> Data for the task
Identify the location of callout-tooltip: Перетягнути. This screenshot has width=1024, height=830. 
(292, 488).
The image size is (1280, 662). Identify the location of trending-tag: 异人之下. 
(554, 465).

--

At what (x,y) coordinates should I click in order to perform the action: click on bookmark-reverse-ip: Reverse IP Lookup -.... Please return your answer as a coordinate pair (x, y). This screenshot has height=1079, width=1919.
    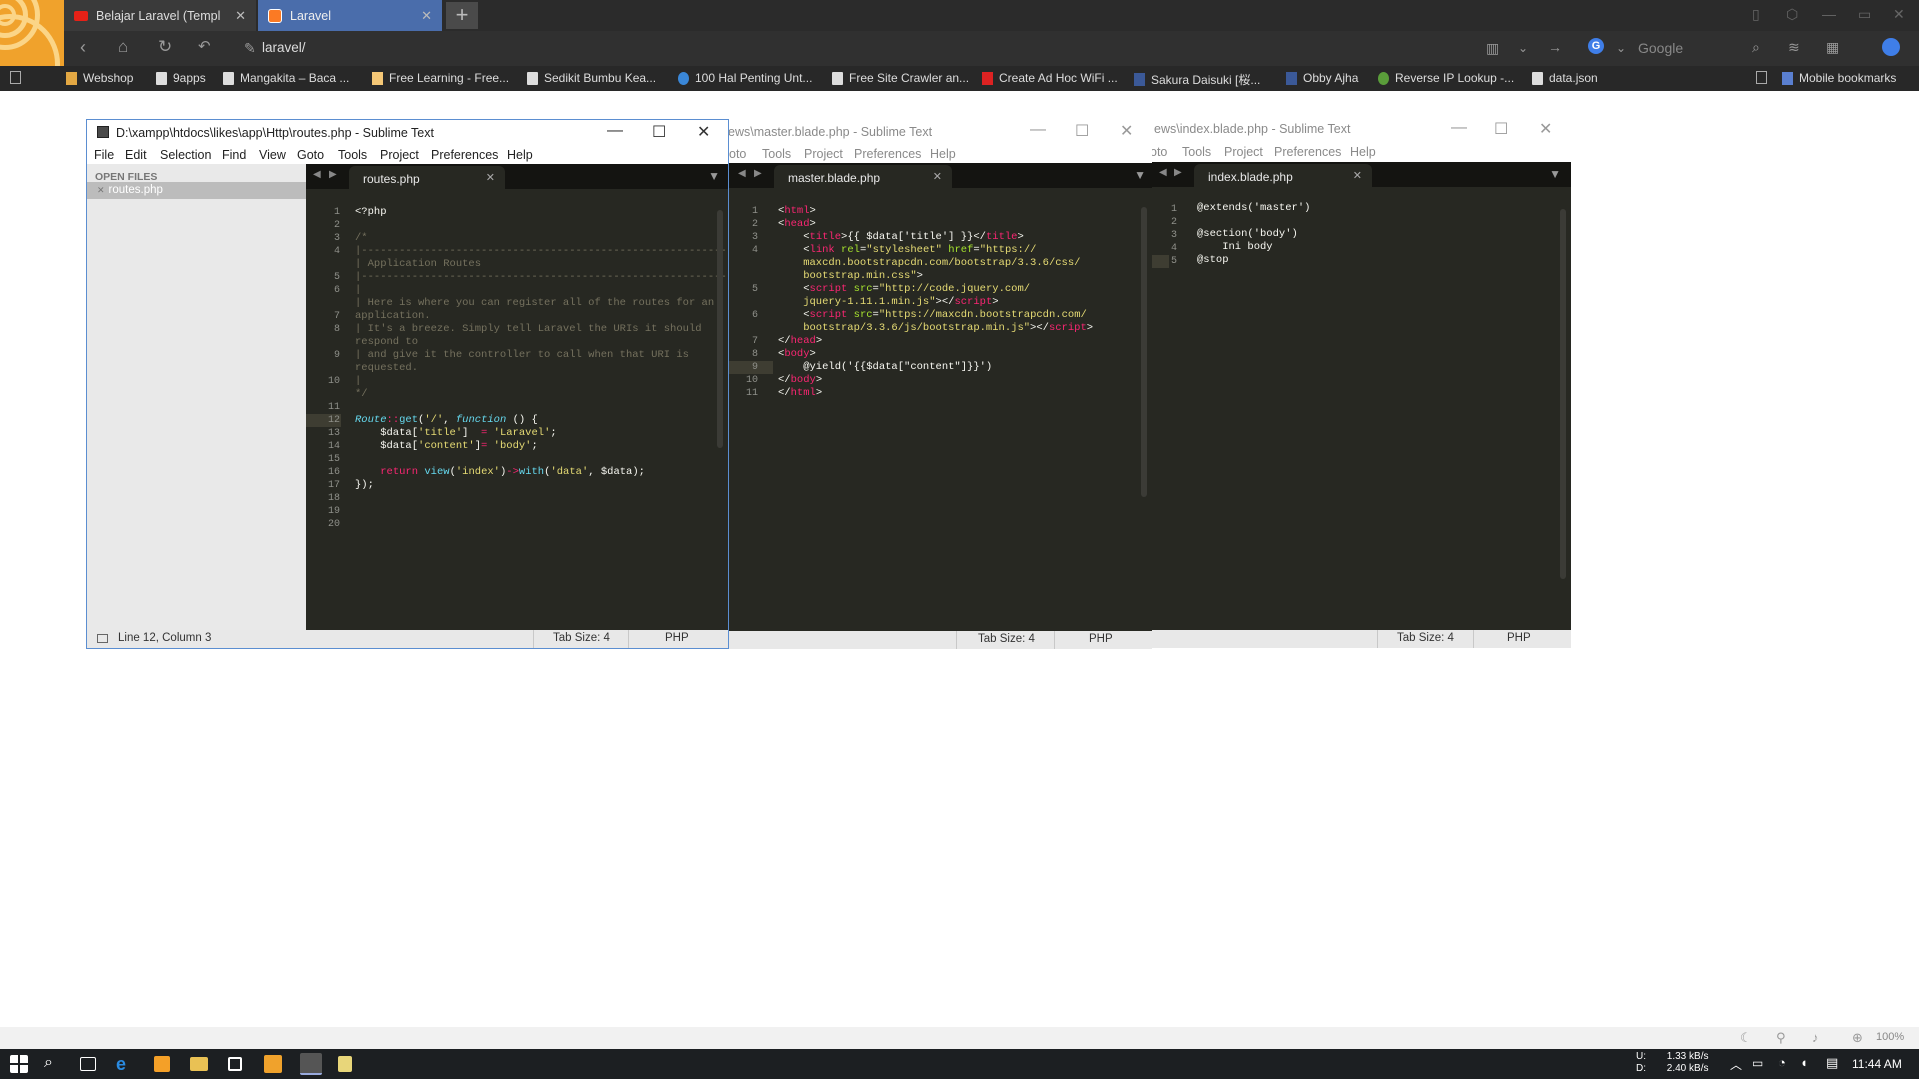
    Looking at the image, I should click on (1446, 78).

> Exercise description
How many lines in the listing above contain the word "click"? Reply with the number alone.

> Your solution
2